Life and survival in deep space
Rosetta's deep space odyssey comprised lengthy periods of inactivity, punctuated by relatively short spells of intense activity – the encounters with Mars, Earth and asteroids.
Ensuring that the spacecraft survived the hazards of travelling through deep space for more than ten years was therefore one of the great challenges of the Rosetta mission.
For some of the outward journey, the spacecraft was placed in 'hibernation' in order to limit consumption of power and fuel, and to minimise operating costs. At such times, the spacecraft was set to spin once per minute while facing the Sun, so that its solar panels could receive as much sunlight as possible.
Almost all of the electrical systems were switched off, with the exception of the radio receivers, command decoders and power supply.
Instructions from the ground took up to 50 minutes to reach the spacecraft and so Rosetta had some 'intelligence' to look after itself. This was done by its on-board computers, whose tasks included data management and attitude and orbit control.
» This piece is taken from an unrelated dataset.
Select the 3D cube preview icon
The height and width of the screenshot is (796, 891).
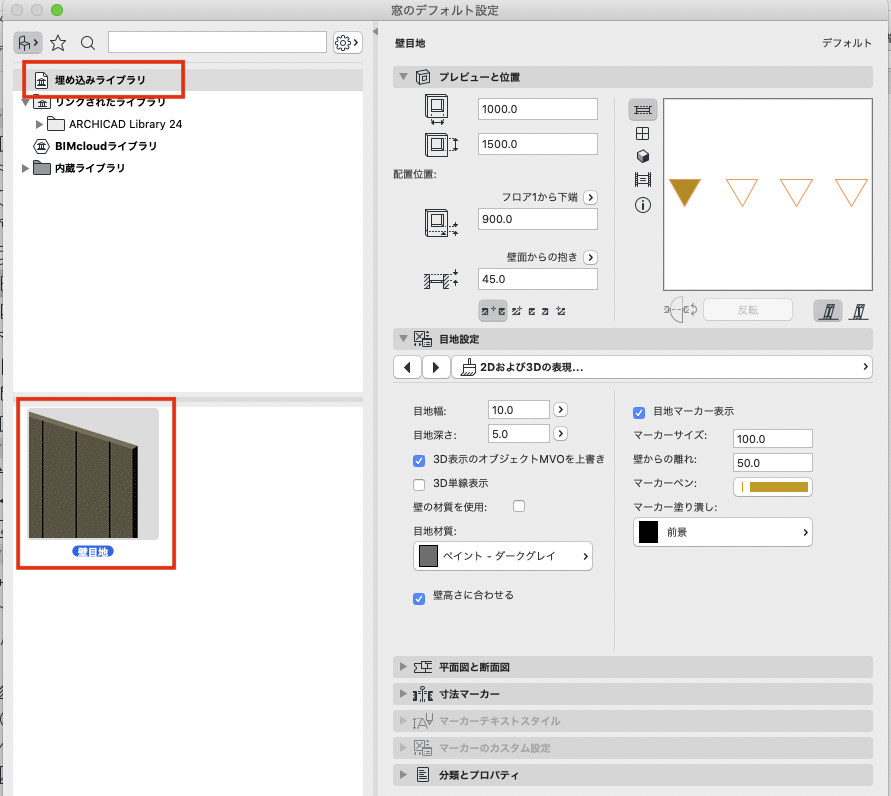tap(643, 156)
In case any problems arose during the lengthy cruise, back-up systems wereadded to ensure that the spacecraft could remain operational during critical mission phases.
Hot and cold
Temperature control was a major headache for the designers of the Rosetta spacecraft. Near the Sun, overheating had to be prevented by using radiators to dissipate surplus heat into space. In the outer Solar System, the hardware and scientific instruments had to be kept warm (especially when in hibernation) to ensure their survival.
This was achieved by using heaters located at strategic points (e.g. fuel tanks, pipework and thrusters), placing louvres over the radiators, and wrapping the spacecraft in multi-layered insulation blankets to cut down on heat losses.
Rosetta was be the first space mission to journey beyond the main asteroid belt and rely solely on solar cells for power generation, rather than the traditional radio-isotope thermal generators.
The new solar-cell technology used on the orbiter's two giant solar panels allowed it to operate over 800 million kilometres from the Sun, where sunlight levels are only 4% those on Earth.
Hundreds of thousands of specially developed, non-reflective, silicon cells generated up to 8700 Watts in the inner Solar System and around 400 Watts for the deep-space comet encounter.